LuaJIT was also written by "one person in isolation" and yet it beats Java in some benchmarks.
There are techniques first researched in the Smalltalk/Self implementations that have been known for at least 20 years (roughly the same time Ruby was born) that could've been used in Ruby 1.9.
Ruby 1.9 has 90% of the features you mention above and
RBX will soon remove the GIL on top of it.
You're talking as if there's a list of checkboxes that just needs to be checked.
It doesn't work that way.
One reason the GIL is here to stay is because of the many libraries written in C that depend on it.
Another reason would be performance degradation on single threaded programs ... removing the GIL on the whole needs major architectural changes ... just putting fine-grained locks on all mutable data structures won't cut it.
And yet another would be the garbage collector which also needs to be optimized for true multi-threading, otherwise it becomes a bottleneck. So add this on your list ... Ruby also needs a top-notch generational garbage-collector.
Async IO is arguably further along in Ruby then in Java
It's odd to point to C extensions when talking about the need for a GIL.

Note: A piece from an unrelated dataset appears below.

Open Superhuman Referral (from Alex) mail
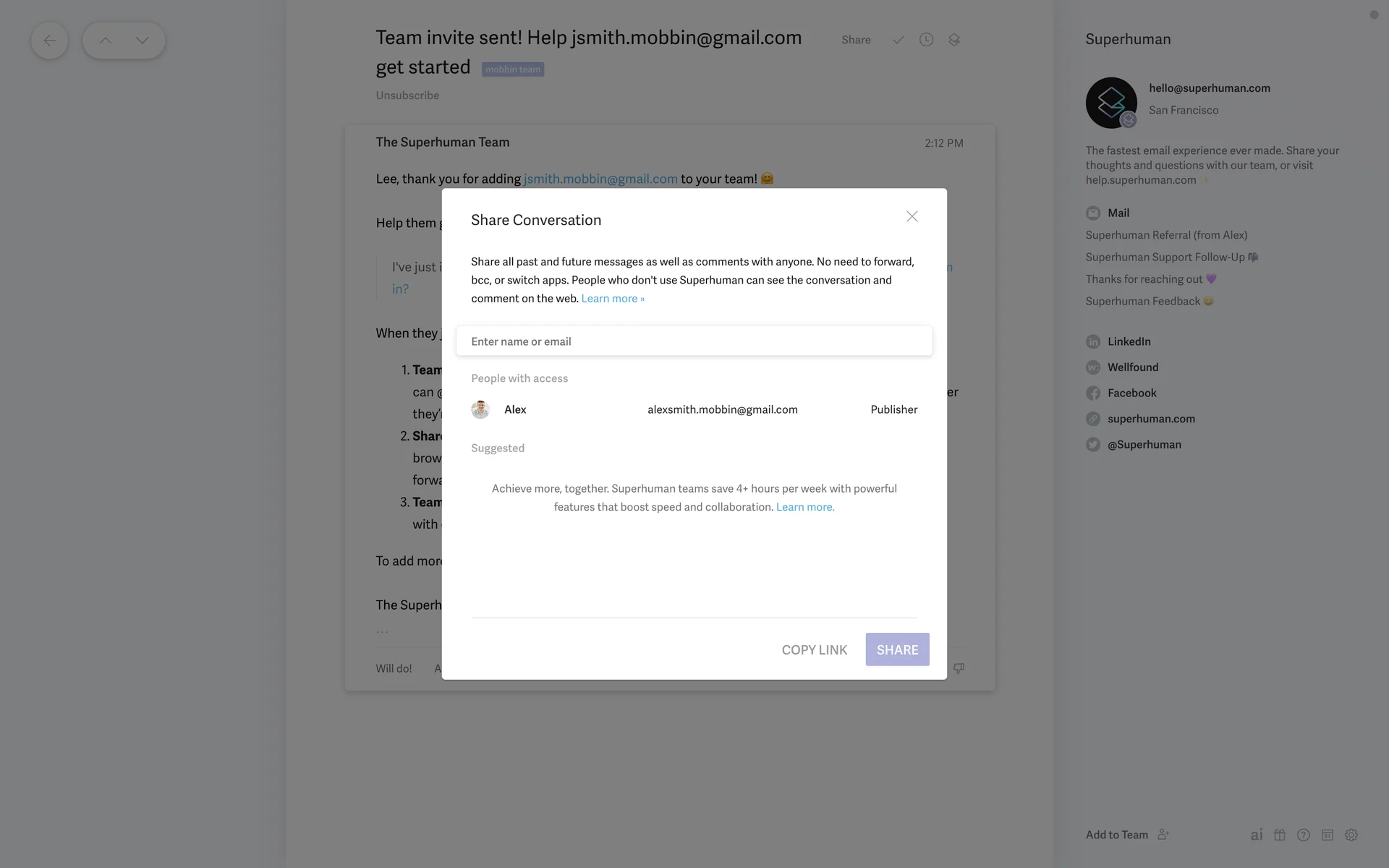The height and width of the screenshot is (868, 1389). click(x=1166, y=235)
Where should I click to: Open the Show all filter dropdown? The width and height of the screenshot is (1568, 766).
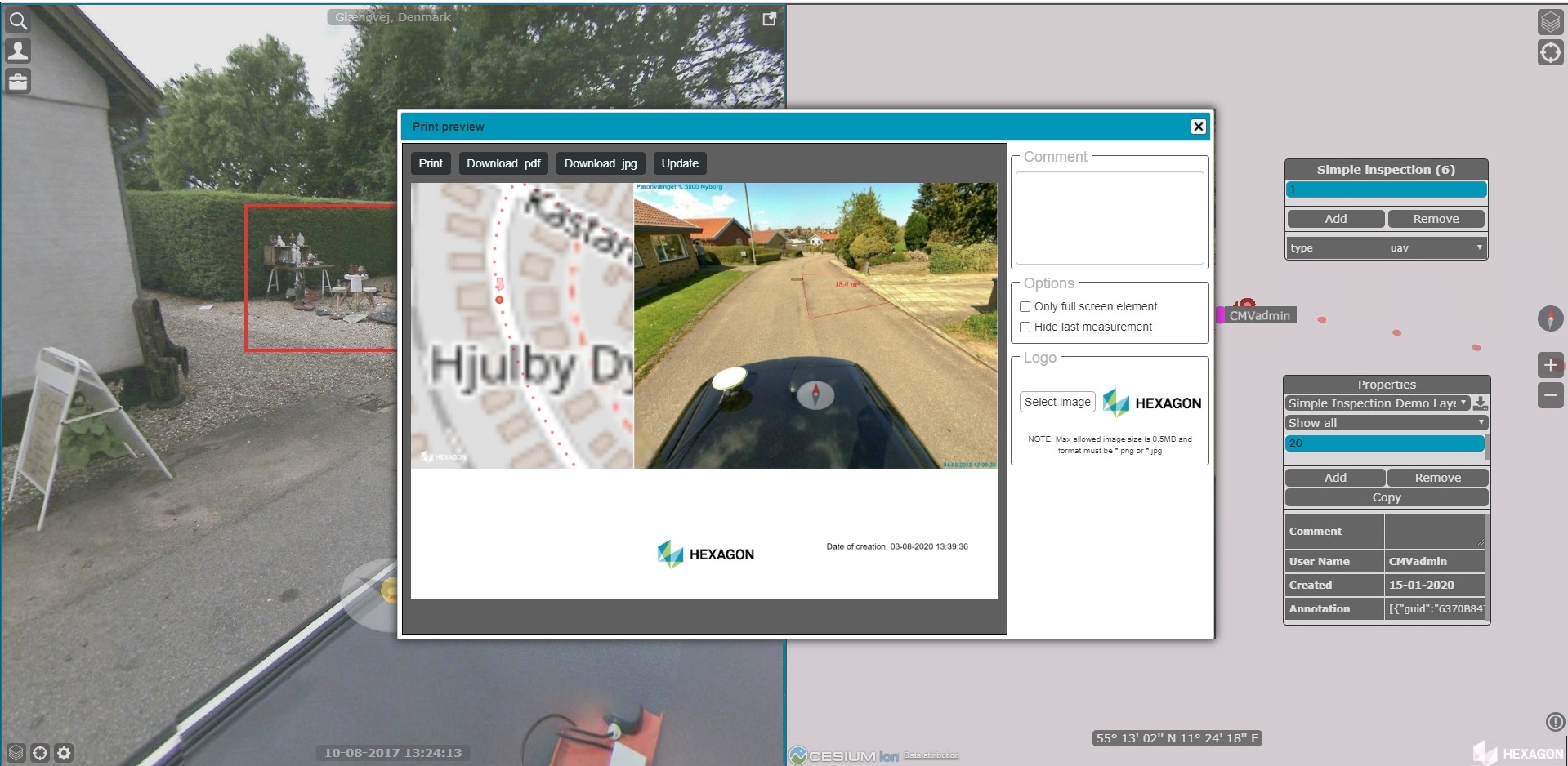[1386, 423]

The solution seems obvious. Wrap them in a mutex by default and introducing an optional API call to remove the lock.
This way the important libraries will be fixed up gradually by the community and after a bit of time you won't have any C ext's left that will make use of the mutex and therefore the GIL will be gone.
Useful libraries written in other languages (C in this case) can benefit the platform (Ruby). The most common case for this is for speed benefits, but there are other possible goals as well.
To paraphrase the JRuby team "We write Java so you don't have to".
I can't speak for PyPy, but Rubinius isn't a project of ruby-core... and MRI is written in all C. And MRI isn't the latest version of Ruby, YARV is. (MRI -> 1.8, YARV -> 1.9)
Finally, Rubinius is architected totally differently than YARV. Rubinius uses a JIT, YARV is just an interpreter.
Because you can prototype more easily, then implement what you're happy with in C.
It's funny, for some language communities (i.e. Java) being "self-hosted" is a big deal. I can't speak for Ruby but in the Python world, we simply don't consider it a major issue.
Sort of. I have no problem with core stuff being "C" because I am not using "C" to use that library, I am using the HLL to do what I would normally do. Python does this as well (probably Perl and Tcl too).